Under the Government’s Vaccine Damage Payment scheme, people who suffer adverse reactions that lead to death or a 60 per cent disability are entitled to a one-off payment of £120,000 tax free. But lawyers argue that sum is wholly inadequate in many of the cases where people have died or been forced to give up lucrative careers.

The scheme has paid out in about 150 cases, of which all but a handful occurred after receiving the AstraZeneca jab. Sir Jeremy maintained that in cases where the Government had already paid damages, causation had effectively been proven.

One of the new cases has been lodged by the widower of Nicola Weideling, an employee of Oxford University, who died aged 45 in May 2021 after having the Oxford-AstraZeneca vaccine. A coroner has already ruled that the cause of death was VITT.

READ ALSO: Adjuvants in COVID vaccines may lead to serious respiratory disease –experts

Her husband Kurt has urged AsatraZeneca to settle the claim. His wife died after developing blood clots and suffering a “significant brain bleed”.

AstraZeneca is fighting the claim. In its defence, it has denied its vaccine was “defective” and has insisted the claims against the company are “confused” and “wrong in law”. The pharmaceutical giant is being sued under the Consumer Protection Act amid claims the vaccine was not as safe as recipients were led to believe.

AstraZeneca points out the vaccine is estimated to have saved six million lives in its first year of rollout. The vaccine is no longer used in the UK as part of the booster programme.

Mr Hollobone started to feel unwell at the end of February 2021. The symptoms occurred after an AstraZeneca Covid vaccine, which he had taken to protect more vulnerable family members and because he believed it offered a “way out” of lockdown.

At first, his symptoms were similar to a bad cold, feeling cold and shivering.
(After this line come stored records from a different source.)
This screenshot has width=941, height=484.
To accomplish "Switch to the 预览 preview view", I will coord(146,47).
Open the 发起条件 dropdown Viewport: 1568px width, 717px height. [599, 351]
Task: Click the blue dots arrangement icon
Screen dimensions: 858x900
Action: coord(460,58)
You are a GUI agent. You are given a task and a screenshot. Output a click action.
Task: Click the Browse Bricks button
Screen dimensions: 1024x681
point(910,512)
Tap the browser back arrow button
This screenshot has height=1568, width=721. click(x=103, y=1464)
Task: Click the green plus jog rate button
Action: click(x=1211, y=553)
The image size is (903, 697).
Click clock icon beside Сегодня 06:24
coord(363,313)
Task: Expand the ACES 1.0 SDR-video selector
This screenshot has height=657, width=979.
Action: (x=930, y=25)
Later, he developed extreme headaches, a rash on his leg and a limp.

He was admitted to hospital and – wrongly – diagnosed with appendicitis. Mr Hollobone, who worked as an engineer, was then transferred to another local hospital for further treatment, which was complicated because he also had low platelets, meaning he was at risk of bleeding.

His wife kissed him goodbye and said she would be right behind him. Unfortunately, because of lockdown rules at the time, it was the last time she saw him.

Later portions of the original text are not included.